初めてのリハーサル

スタジオ内は緊張感で張り詰めていた。
舞台監督、コンサートスタッフ、アレンジャー、そしてバンド。
計20人近くの人が真剣な顔で譜面とにらめっこしている。
今日、僕は八代亜紀さんのコンサートのリハーサルに参加してきた。
はじめマネージャーが僕を一人ひとりに紹介してくれた。
工藤慎太郎です、よろしくおねがいします」
お辞儀をしては次、お辞儀をしては次と数が多すぎるのと緊張で誰一人名前を覚えられなかった。
さっそく音出しが行われ、次々と各曲のチェックが済んでいく。
僕の出番は構成で言うど真ん中。
そう、亜紀さんのコンサートの途中に僕の出番は組み込まれているのだ。
「じゃっ慎太郎君お願いします」
僕はギターを爪弾き気持ちを集中する、そしていつも通り歌いだす。
「♪も〜しも〜僕が〜声をなくして〜も」
自分の曲「声をなくしても」がマイクを伝いスピーカーから広がる。
僕は目を閉じ、自分の声を感じた。
するとどうだろう、ゆっくり後ろからバイオリンの音が、いやピアノの音も、二番からはなんとバンド全体が演奏しはじめるではないか。

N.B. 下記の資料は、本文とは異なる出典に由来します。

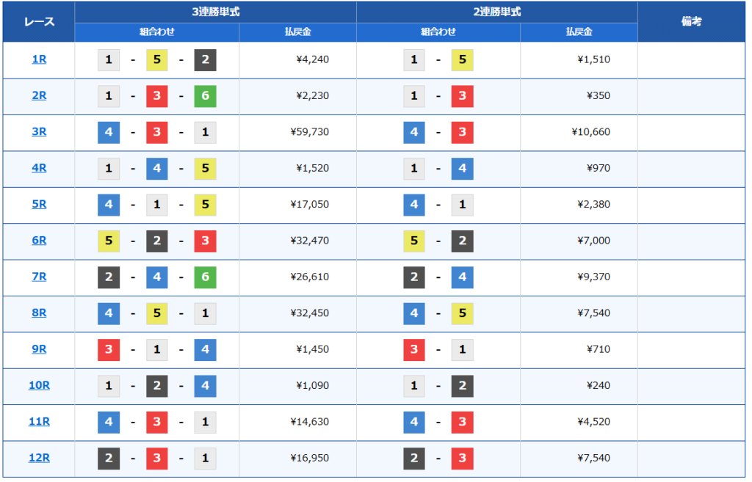Click the black 2 badge in row 1R
Screen dimensions: 752x482
[x=205, y=60]
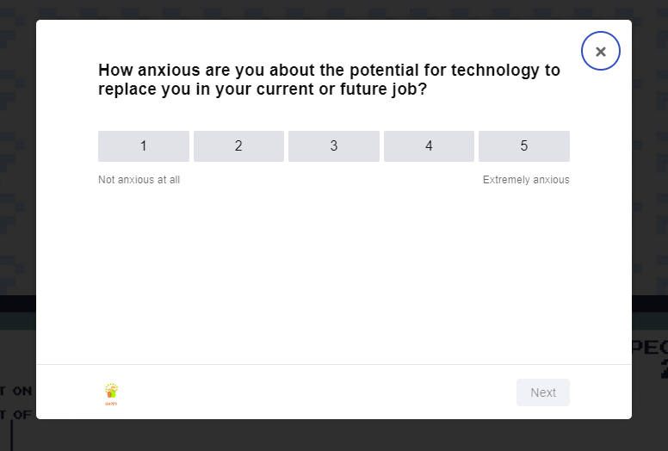
Task: Click the Next button
Action: coord(543,392)
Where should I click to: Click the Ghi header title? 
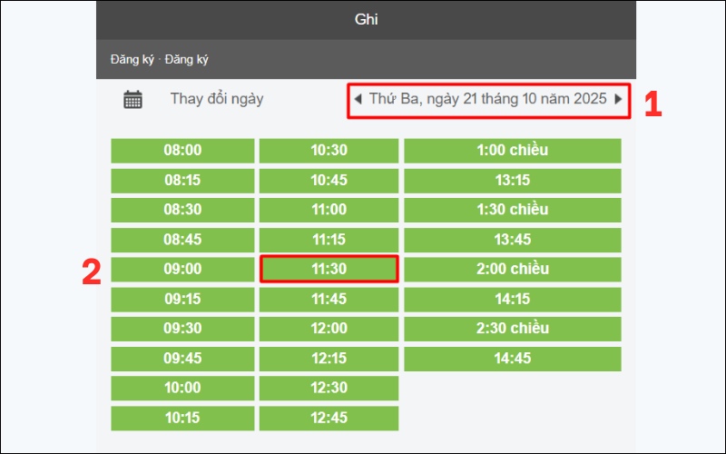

決してうるさすぎもせず、エモーショナルに僕の歌を盛り上げていく。
僕は感情的になり熱がこもる、するとバンドも熱くなっていく。
聴こえてきたのはアレンジされた「声をなくしても」だった。
歌い終わった後どうだろう、周りを見回せばマネージャーの目には涙が、そしてバンドの方々から拍手が。
「すっげーいいですね!」
僕ははちきれんばかりの笑顔でアレンジャーさんに叫ぶ。
後からマネージャーに聞いたが、バンドさんがリハーサルで演奏後拍手するなんて珍しいことなんだと教えられた。
「ありがとうございました」
僕はバンドの方々に深く頭をさげた。
そのとき僕の目からも涙が。
「こんな風に歌わせてもらって本当にありがたいです」
声にならない声がスタジオ内に響く。
出番は3曲、泣いてばかりもいられない、後の2曲の内一曲は亜紀さんとデュエットだ。
涙と鼻水を手で拭う。
そしたらどうしたことだろう、手のひらが真っ赤に染まっている。
なんとまた鼻血を出してしまったのだ。
笑い声が上がる。
「素直な自分でいいんだ」
僕はうれしかった、今までの自分を信じて歌えばプロにも伝わるんだと実感したからだ。
その後、亜紀さんがスタジオ入りし歌の合わせが始まった。
やはりバンドにも緊張が走る。
亜紀さんが歌い始めると空気が変わる。
彼女の声は深い、言葉にならないほど切なく胸を締め付ける。
「プロだ・・」
時間はあっという間に流れリハーサルは終わった。
書ききれないほどの初めての経験をして、プロとしての第一歩を実感した。
「夢のようだ」とはもう言ってられない。
もう動き始めてしまったのだ、進むしかない。
「がんばれよ」
帰り際、バンドの方々が言ってくれた言葉。
「がんばります」
僕は本当に幸せ者だ、この感謝を決して忘れないでおこう。